Could you return all of the data exactly as given?
Top of SOURCE DATA
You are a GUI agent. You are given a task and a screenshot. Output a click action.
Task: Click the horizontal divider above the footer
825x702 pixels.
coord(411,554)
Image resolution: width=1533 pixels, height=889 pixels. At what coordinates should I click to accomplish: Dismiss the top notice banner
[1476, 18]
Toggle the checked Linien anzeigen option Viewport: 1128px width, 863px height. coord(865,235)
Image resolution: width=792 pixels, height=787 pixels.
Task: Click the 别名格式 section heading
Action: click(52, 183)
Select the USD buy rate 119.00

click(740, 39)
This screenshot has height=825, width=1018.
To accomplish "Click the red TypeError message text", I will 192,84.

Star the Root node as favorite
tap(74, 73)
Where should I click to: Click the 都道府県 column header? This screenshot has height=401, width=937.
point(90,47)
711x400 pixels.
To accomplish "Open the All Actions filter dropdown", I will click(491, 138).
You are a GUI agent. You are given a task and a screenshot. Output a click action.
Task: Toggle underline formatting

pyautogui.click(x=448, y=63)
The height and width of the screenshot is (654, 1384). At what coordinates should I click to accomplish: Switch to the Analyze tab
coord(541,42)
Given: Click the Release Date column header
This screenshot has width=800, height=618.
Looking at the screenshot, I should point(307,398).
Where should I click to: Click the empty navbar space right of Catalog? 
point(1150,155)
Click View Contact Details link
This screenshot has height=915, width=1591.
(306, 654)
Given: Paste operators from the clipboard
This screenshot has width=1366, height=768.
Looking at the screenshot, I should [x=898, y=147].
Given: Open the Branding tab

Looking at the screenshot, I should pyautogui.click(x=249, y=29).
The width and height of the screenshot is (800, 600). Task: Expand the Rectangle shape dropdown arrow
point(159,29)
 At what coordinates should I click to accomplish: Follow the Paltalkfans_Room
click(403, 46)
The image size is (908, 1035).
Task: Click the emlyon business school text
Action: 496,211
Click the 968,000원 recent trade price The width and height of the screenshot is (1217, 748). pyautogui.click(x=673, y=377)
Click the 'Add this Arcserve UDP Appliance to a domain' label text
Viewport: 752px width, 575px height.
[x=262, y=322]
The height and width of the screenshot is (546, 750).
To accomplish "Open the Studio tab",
Bottom of SOURCE DATA
**RESULT FOR THIS EXERCISE:**
You are a GUI agent. You are given a task and a screenshot. Output a click action.
Task: Click the horizontal divider above the footer
825x702 pixels.
coord(411,554)
Image resolution: width=1533 pixels, height=889 pixels. At what coordinates should I click to accomplish: Dismiss the top notice banner
[1476, 18]
Toggle the checked Linien anzeigen option Viewport: 1128px width, 863px height. coord(865,235)
Image resolution: width=792 pixels, height=787 pixels.
Task: Click the 别名格式 section heading
Action: click(52, 183)
Select the USD buy rate 119.00

click(740, 39)
This screenshot has height=825, width=1018.
To accomplish "Click the red TypeError message text", I will 192,84.

Star the Root node as favorite
tap(74, 73)
Where should I click to: Click the 都道府県 column header? This screenshot has height=401, width=937.
point(90,47)
711x400 pixels.
To accomplish "Open the All Actions filter dropdown", I will click(491, 138).
You are a GUI agent. You are given a task and a screenshot. Output a click action.
Task: Toggle underline formatting

pyautogui.click(x=448, y=63)
The height and width of the screenshot is (654, 1384). At what coordinates should I click to accomplish: Switch to the Analyze tab
coord(541,42)
Given: Click the Release Date column header
This screenshot has width=800, height=618.
Looking at the screenshot, I should point(307,398).
Where should I click to: Click the empty navbar space right of Catalog? 
point(1150,155)
Click View Contact Details link
This screenshot has height=915, width=1591.
(306, 654)
Given: Paste operators from the clipboard
This screenshot has width=1366, height=768.
Looking at the screenshot, I should [x=898, y=147].
Given: Open the Branding tab

Looking at the screenshot, I should pyautogui.click(x=249, y=29).
The width and height of the screenshot is (800, 600). Task: Expand the Rectangle shape dropdown arrow
point(159,29)
 At what coordinates should I click to accomplish: Follow the Paltalkfans_Room
click(403, 46)
The image size is (908, 1035).
Task: Click the emlyon business school text
Action: 496,211
Click the 968,000원 recent trade price The width and height of the screenshot is (1217, 748). pyautogui.click(x=673, y=377)
Click the 'Add this Arcserve UDP Appliance to a domain' label text
Viewport: 752px width, 575px height.
[x=262, y=322]
The height and width of the screenshot is (546, 750).
To accomplish "Open the Studio tab",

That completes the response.